----- Getoonde tekst -----

Het gebouw bestaat uit een hoge, rechte locomotievenloods met een laag werkplaatsgedeelte. De locomotievenloods telt zes sporen met een lengte van 60 meter. Het bouwdeel is 35 meter breed en 16,5 meter hoog en hiermee één van de grootste locomotiefloodsen in Nederland. Het is bovendien de grootste locomotiefloods waarvan de basis bestaat uit stalen vakwerkspanten, vergelijkbaar met de grotere stationsoverkappingen. De spanten zijn grotendeels opgevuld met glas. Voor de aanwezige muren is baksteen gebruikt. Door de getrapte vorm van het houten dak ontstaat ruimte voor verschillende lichtstraten. Voor de afvoer van de rook van de stoomlocomotieven krijgt het dak maar liefst zestig schoorstenen. De aangebouwde werkplaats biedt ruimte aan twee sporen en is 85 meter lang en 25 meter breed. Ook dit deel van het gebouw bestaat uit een staalconstructie, opgevuld met baksteen en glas. In 1931 is het gebouw in dezelfde bouwstijl nog uitgebreid met enkele kantoor- en personeelsruimten. Hierna blijft de locomotiefloods nagenoeg in originele staat bewaard. Alleen de schoorstenen zijn vrijwel direct na het verdwijnen van de stoomtractie verwijderd.
In 1979 sluit NS de wagenwerkplaats en zijn er plannen het gebouw te slopen om ruimte te maken voor een nieuw expeditieknooppunt van de PTT. NS wil het gebouw wegens ruimtegebrek in de andere werkplaatsen echter nog behouden, waardoor het expeditieknooppunt van de PTT uiteindelijk aan de zuidzijde van het emplacement komt. NS neemt de oude locomotiefloods intussen weer in gebruik als hulpwerkplaats. Ook wordt de loods gebruikt als opslagruimte van het Spoorwegmuseum en Stibans. Ook wordt hier museummaterieel opgelapt voor de festiviteiten rondom het 150-jarig bestaan van de spoorwegen in Nederland in 1989. NS gebruikt de werkplaats onder andere voor het verwijderen van asbest uit diverse oudere treinsteltypes. Daarnaast wordt afgevoerd materieel bij de loods gestald en ontdaan van bruikbare onderdelen. In mei 1994 sluit NS de werkplaats definitief. Om de sloop van het compleet vervallen gebouw te voorkomen, benoemt de gemeente het tot gemeentelijk monument. In 2002 is het gebouw, samen met de andere bewaarde bouwwerken van het stationscomplex uit 1907 benoemd tot Rijksmonument.

----- Geëxtraheerde items -----

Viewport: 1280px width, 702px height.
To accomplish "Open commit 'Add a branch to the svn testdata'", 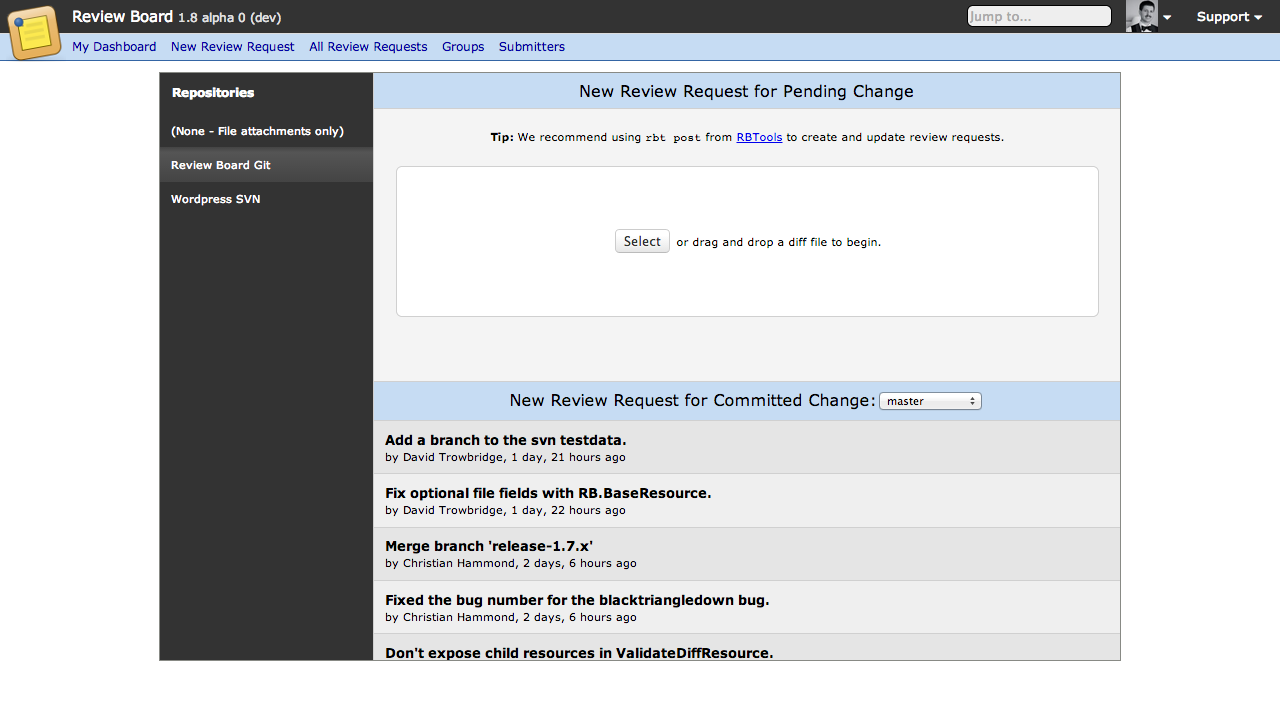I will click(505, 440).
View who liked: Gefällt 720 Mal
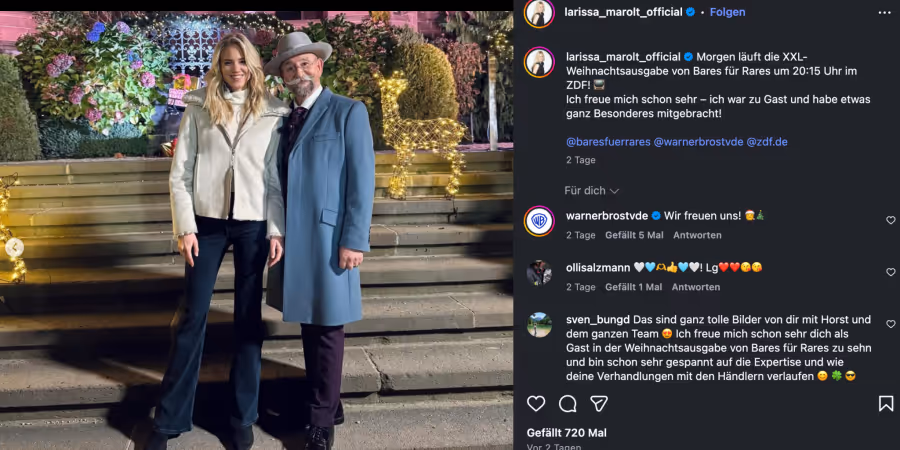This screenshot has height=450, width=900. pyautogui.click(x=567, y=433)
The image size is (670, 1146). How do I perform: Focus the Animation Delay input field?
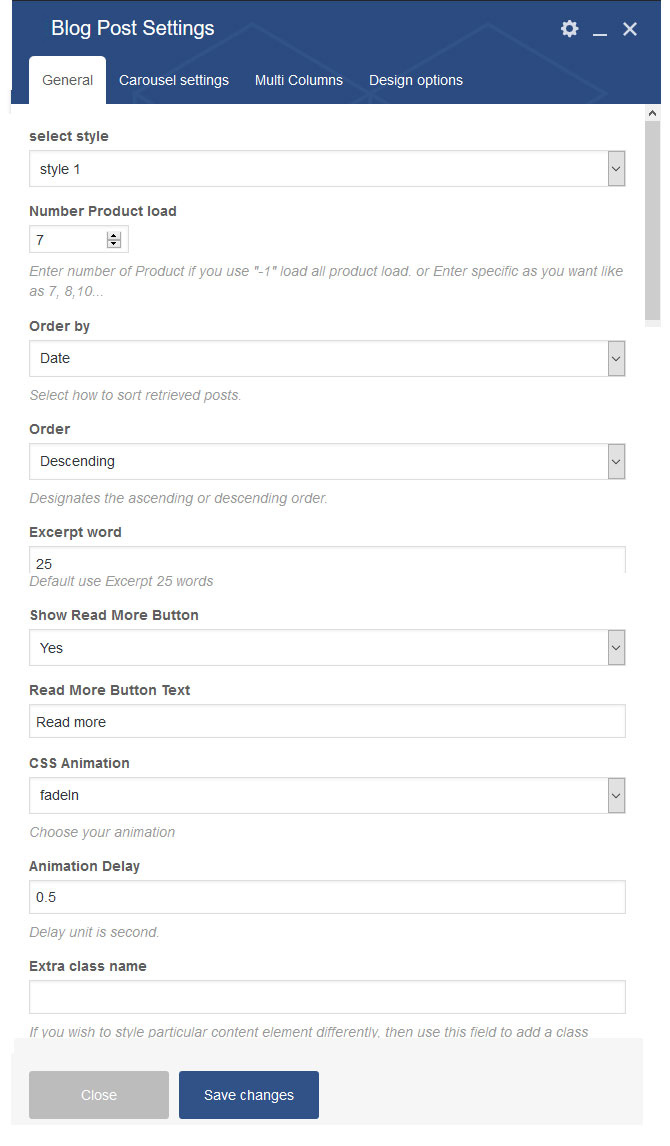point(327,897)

-----

Vat de tekst over de locomotiefloods samen in precies twee zinnen.

### Uitwerking
De locomotiefloods is een staalconstructie opgevuld met baksteen en glas, telt zes sporen van 60 meter en is een van de grootste locomotiefloodsen van Nederland, met een aangebouwde werkplaats voor twee sporen. Na de sluiting van de wagenwerkplaats in 1979 bleef het gebouw behouden en diende het onder meer als hulpwerkplaats en opslagruimte, en na de definitieve sluiting in 1994 werd het gemeentelijk monument en in 2002 Rijksmonument.